Deleuze y Guattari consideraron ya hace mucho tiempo que cada terráqueo es una colección de máquinas deseantes. Cada uno de estos deseos, autónomos, incoherentes, dotados de su propio dinamismo, es revolucionario en esencia, es explosivo, y por ello ninguna sociedad puede tolerar la circulación de deseos reales sin ver comprometidas sus estructuras de explotación, de servidumbre y de jerarquía... Y ahí aparece otra contradicción humana, otra más, la que detiene el magnetismo bipersonal ante la sospecha de una intolerancia, de un inmanifiesto servilismo a la imprudencia que siempre acompaña al deseo.
El deseo debe ser ciego, encuevarse si es necesario para no sugerir siquiera dolor, porque el deseo, el apetito, la sed, es el origen del sufrimiento. No hay sed capaz de saciar la naturaleza tan sitibunda. La gran verdad del budismo es que sólo extinguiendo el deseo, la sed, puede el hombre liberarse del dolor. En eso consiste el nirvana, uno de cuyos nombres es, precisamente, "aniquilamiento de la sed" (ta.nhakkhaya).
Spinoza puso en el deseo el fundamento de la antropología. Dijo: "Cada cosa se esfuerza por perseverar en su ser. El esfuerzo con que cada cosa se esfuerza por perseverar en su ser es la esencia misma de la cosa: este esfuerzo, cuando se refiere al alma sola, se llama voluntad, y cuando se refiere al alma y al cuerpo se llama apetito. En cuanto los hombres (hoy, en el XXI, como antes pero sin decirlo, serían también las mujeres, obvio), son conscientes de su apetito, se denomina deseo. Deseo, pues, el apetito con conciencia de él (Ética II, prop.VIII).
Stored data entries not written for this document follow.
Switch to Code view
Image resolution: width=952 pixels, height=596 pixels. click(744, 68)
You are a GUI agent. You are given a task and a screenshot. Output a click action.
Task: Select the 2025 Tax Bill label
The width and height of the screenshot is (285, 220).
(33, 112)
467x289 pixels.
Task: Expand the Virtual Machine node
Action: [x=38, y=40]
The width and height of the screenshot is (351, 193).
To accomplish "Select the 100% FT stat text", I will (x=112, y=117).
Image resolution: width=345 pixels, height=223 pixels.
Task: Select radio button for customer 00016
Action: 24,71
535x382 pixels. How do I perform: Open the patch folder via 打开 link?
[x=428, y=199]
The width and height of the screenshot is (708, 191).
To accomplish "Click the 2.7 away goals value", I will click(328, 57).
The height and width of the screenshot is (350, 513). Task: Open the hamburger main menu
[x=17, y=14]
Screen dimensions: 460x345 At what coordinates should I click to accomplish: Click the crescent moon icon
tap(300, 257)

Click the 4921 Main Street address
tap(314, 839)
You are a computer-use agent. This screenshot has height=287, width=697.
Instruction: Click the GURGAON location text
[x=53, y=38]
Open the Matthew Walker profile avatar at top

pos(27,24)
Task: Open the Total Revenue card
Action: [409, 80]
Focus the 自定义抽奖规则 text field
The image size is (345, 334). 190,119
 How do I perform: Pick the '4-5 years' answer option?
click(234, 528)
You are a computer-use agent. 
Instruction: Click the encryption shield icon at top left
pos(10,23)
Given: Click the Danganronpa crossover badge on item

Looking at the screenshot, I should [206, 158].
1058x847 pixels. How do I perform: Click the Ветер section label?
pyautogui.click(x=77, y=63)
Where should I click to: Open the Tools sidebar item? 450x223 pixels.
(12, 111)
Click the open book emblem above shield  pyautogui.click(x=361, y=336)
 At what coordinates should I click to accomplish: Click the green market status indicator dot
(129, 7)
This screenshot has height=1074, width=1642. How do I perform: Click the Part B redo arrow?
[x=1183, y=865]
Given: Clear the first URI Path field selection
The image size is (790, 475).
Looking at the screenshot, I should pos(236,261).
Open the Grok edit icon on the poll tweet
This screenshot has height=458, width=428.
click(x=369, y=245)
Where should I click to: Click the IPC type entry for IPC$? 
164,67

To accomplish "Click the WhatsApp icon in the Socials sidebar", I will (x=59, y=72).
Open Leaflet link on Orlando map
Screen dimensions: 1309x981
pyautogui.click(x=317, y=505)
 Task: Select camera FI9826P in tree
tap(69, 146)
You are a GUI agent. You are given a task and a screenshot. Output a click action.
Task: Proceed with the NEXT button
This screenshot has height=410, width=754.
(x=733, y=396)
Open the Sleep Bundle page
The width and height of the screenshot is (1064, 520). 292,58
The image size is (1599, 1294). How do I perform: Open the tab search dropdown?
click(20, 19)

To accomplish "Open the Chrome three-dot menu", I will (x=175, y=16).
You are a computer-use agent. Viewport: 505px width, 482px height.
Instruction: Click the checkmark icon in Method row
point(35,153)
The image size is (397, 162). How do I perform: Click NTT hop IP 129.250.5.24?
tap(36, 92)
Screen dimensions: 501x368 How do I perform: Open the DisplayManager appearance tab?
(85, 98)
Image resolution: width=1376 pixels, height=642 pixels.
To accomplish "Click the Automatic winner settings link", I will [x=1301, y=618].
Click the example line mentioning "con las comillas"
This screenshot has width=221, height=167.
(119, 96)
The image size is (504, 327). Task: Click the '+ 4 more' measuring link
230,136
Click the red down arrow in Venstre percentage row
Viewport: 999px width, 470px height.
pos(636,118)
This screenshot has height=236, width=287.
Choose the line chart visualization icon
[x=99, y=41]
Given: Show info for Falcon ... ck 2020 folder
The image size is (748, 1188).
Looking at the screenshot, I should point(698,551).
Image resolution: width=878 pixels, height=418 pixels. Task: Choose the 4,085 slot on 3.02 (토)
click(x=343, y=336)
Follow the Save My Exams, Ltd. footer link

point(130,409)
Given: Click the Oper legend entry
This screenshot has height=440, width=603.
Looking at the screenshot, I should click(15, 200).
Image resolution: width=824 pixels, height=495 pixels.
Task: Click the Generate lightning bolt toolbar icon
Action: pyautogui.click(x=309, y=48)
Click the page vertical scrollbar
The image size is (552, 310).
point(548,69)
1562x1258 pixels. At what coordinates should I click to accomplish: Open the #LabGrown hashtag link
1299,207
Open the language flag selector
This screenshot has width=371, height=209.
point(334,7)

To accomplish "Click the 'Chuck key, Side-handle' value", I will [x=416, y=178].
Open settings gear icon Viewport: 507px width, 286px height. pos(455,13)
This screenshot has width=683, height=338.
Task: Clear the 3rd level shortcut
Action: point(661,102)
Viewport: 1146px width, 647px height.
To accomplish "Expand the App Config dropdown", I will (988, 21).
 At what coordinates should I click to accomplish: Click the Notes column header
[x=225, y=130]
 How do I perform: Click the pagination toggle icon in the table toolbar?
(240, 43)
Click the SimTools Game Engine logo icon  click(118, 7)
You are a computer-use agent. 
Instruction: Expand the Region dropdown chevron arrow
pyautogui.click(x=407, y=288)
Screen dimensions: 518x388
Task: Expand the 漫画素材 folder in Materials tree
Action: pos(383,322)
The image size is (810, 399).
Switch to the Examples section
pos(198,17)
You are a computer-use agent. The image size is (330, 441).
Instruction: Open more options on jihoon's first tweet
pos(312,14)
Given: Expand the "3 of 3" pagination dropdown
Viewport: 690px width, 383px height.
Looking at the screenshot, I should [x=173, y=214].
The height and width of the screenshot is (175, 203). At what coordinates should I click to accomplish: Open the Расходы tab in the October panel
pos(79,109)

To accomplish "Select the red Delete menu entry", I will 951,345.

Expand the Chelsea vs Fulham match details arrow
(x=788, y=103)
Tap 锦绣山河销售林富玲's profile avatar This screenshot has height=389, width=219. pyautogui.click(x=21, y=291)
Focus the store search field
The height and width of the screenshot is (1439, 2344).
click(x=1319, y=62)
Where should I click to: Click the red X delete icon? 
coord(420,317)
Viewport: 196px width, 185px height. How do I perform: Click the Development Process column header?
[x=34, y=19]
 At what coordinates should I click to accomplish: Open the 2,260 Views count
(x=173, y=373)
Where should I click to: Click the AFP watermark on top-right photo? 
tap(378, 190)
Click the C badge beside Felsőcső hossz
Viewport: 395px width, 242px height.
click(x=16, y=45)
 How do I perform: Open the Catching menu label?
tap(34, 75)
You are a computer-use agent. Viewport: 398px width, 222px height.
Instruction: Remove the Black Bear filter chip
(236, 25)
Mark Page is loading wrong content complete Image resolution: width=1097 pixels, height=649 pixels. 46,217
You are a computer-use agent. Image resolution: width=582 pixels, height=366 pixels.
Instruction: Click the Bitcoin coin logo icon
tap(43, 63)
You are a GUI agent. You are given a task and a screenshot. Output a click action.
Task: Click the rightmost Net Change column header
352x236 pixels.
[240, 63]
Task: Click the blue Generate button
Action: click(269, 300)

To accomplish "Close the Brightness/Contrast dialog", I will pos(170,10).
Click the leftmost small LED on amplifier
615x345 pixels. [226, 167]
Desear es imprescindible, no obstante, aunque los sinsabores sean en ocasiones amargos, aunque existan miradas obtusas y posiblemente inútilmente arrogantes que no se crucen por olvidos y que no sean más que incertidumbres por no dejar paso a la amnesia en la que en ocasiones todos debemos ajustarnos a convivir. A partir de cierto punto, todo comienza de nuevo, como esta primavera que se obstina en no ser como todas las anteriores.